O'Malley has long criticized DiBiagio, saying he should try more gun cases in the federal system, where juries tend to be tougher on crime and prisons do not offer parole. The mayor renewed those complaints yesterday when asked at a news conference whether breakdowns in the criminal justice system put officers such as Brian D. Winder at risk.


"The fact is, we would not lead the nation in the rate of reduction of violent crime were it not for that officer and the 3,000 others like him," O'Malley said. "I just wish all of us would support them more. They put themselves in harm's way every single night, on every single stop. And for the federal government to be doing half as many federal gun prosecutions as they did last year I think is really indefensible."

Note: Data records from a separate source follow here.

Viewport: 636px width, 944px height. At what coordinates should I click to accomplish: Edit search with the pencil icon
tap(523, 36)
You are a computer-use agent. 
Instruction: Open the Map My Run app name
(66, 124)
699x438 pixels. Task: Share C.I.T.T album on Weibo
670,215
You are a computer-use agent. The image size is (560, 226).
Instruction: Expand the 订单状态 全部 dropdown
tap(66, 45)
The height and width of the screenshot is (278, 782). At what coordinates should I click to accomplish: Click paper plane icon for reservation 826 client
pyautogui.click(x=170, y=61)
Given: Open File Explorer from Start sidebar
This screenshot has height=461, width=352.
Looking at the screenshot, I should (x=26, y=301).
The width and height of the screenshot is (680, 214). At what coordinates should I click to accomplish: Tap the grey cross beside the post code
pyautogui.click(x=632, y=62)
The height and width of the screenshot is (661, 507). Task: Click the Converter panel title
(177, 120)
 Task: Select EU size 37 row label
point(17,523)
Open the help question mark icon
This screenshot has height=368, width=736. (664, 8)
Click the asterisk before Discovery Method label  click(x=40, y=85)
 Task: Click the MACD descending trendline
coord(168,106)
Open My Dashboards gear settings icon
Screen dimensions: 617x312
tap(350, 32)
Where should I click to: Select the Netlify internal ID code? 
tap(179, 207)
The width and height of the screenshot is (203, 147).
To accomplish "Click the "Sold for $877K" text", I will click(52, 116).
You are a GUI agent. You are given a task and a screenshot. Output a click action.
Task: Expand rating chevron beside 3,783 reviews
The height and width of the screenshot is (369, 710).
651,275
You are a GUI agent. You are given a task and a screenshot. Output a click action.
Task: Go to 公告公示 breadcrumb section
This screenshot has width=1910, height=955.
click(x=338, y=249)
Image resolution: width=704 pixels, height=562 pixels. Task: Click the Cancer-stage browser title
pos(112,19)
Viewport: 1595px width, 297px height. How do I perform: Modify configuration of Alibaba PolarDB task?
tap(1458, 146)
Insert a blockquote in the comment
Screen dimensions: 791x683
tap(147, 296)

"The U.S. attorney's office can and should play a larger role."


Winder was shot Saturday inside G&G; Village Liquors in the 4600 block of Edmondson Ave. The two suspects - Jermaine A. Gaines, 31, who was arrested; and Charles Bennett, 33, who apparently committed suicide as police closed in Wednesday - were on the street despite extensive criminal records, including felony convictions.

DiBiagio's office has prosecuted 60 Baltimore gun cases this year, O'Malley said. As of this time last year, the number was 120, he said.

DiBiagio's office did not return phone calls seeking comment.

A week ago, DiBiagio, Police Commissioner Kevin P. Clark and State's Attorney Patricia C. Jessamy spoke about their positive working relationship in combating drug crime in Baltimore as they held a news conference announcing the federal indictments of members of the violent North Avenue Boys gang.

Clark, an O'Malley appointee, praised state and federal prosecutors at the time.

"I'm happy these cases are being looked at," Clark said. "I'm satisfied that something is being done about the guns."

Asked at last week's news conference about the decline in federal gun prosecutions this year, the officials said the number was unusually high last year. They also said city police, city prosecutors and federal prosecutors work together to determine whether local or federal authorities should take a case.

"There are professional decisions made at the trench level in terms of prosecution," DiBiagio said at the time.


Jessamy said, "Decisions of state vs. federal prosecution are weighed carefully every day. We remain vigilant partners."